The peddler pulls my hands gently from my eyes and crouches in front of me, “This is an Institute. My name is Lee. You were committed here by your family, I looked into your case when I was assigned as your Isolation Subject Liaison,” He pauses, either to see if I’m following or to figure out which question to answer next.

“Compassionate Isolation,” I whisper.

“Yes. I know things are fuzzy right now, and nothing probably makes sense, and I promise I will explain it all, but we need to hurry,” He pulls some clothes out of a bag on the floor and stands. I realize I’m wearing a thin paper dress as he hands the clothes to me. “I made sure your Monitor for tonight won’t be raising any alarms. He’s fine,” he adds quickly, before I even have a chance to question what, or apparently who a Monitor is, “I just brought him a special coffee at the start of his shift tonight, but we have to hurry before someone else realizes.”

“Why aren’t we in my cabin?”

“The cabin, the woods isn’t real. That’s what Compassionate Isolation is, your consciousness was placed in a virtual world, with the Institute controlling what you knew, or remembered or saw. You’re still feeling the effects of it, fortunately you’ve only been here for a year, and you’ve been fighting it more and more the whole time. But that’s why we need to go, they’re starting to talk about moving you to a higher level if they couldn’t get you under control, I couldn’t let that happen,” his voice deepens and softens as he says that last part.

“But, if you’re here, how were you in the woods with me all those times?” I ask, my head still hurting and confused.

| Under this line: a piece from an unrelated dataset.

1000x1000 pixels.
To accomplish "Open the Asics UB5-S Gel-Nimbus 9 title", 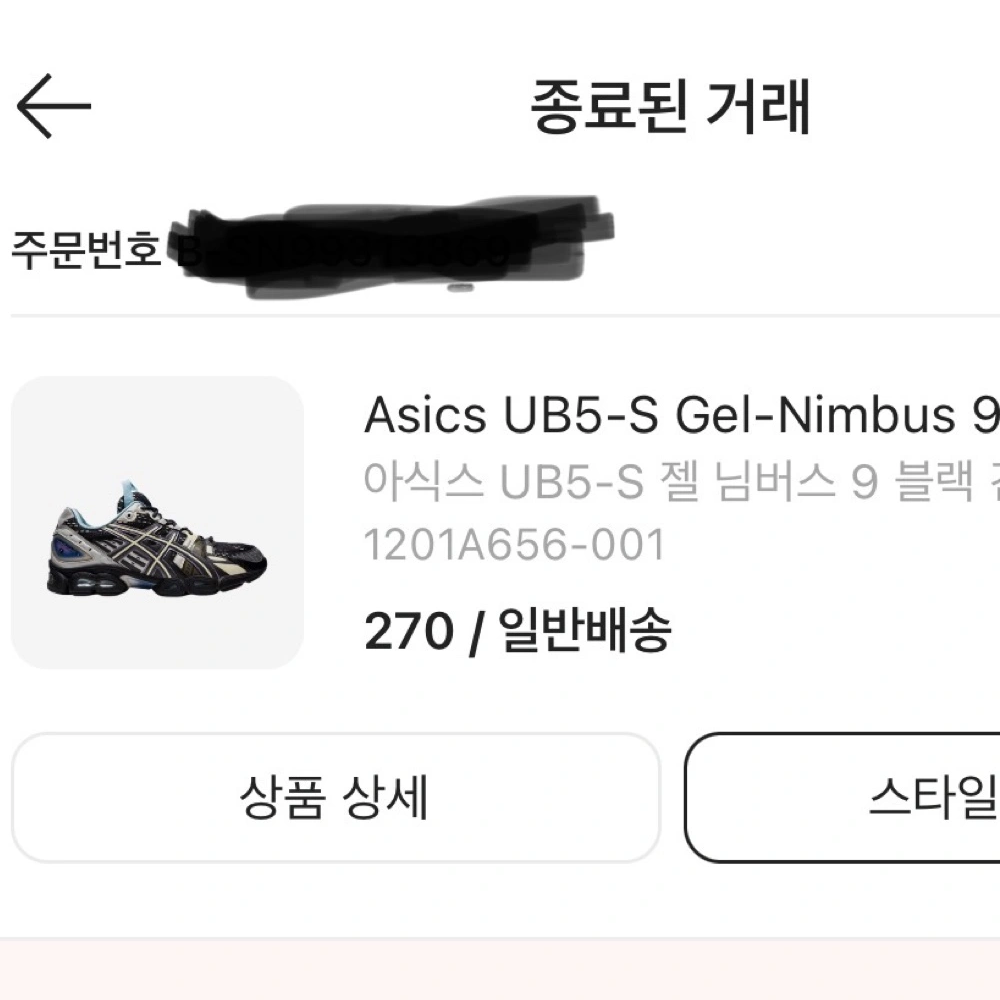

“The computers can monitor your vitals and control what knowledge and memories you have access to, but they need someone to go in and check on things periodically, that’s what my job is. Falling in love isn’t supposed to be part of the job though,” he takes my hand in his, “that’s why I was late coming this last time, they almost took me off your case because all the times you woke up and had to be put back under were after my visits and I thought maybe it would be better if I didn’t go back, but then they had to resort to stronger measures to send you back, and I knew I couldn’t abandon you. You know the rest, or will remember it all soon, anyway.” He turns his back to me and my heart shutters until he looks back over his shoulder to say, “hurry, change clothes, we really have to go”. The pain in my head is feeling lighter, and things are almost making sense. I’m starting to remember, not just tonight but my whole life, just flashes now, but pieces I might eventually be able to put together. I change clothes quickly and touch his shoulder to let him know I’m done. He picks up the bag and takes my hand, leading me towards the door of the small room. My mind is still trying to tell me that this must be a dream that reality is back in the woods, but each step I take feels more and more real than any of my time in my cabin. Except maybe on the dream nights, my mind suggests, and that clears all doubt of what is real and what was the mental prison that they have convinced everyone is compassionate. We continue into a room with a big screen showing my oubliette, and a panel covered in controls with a man slumped over in a chair in front of it. Before we can cross the room a light on the panel starts to flash, drawing Lee’s attention.

“Shit,” he says looking at it. He turns to me, “this may not be as easy as I had hoped, do you trust me?” I nod, sure of that if nothing else, “then run!”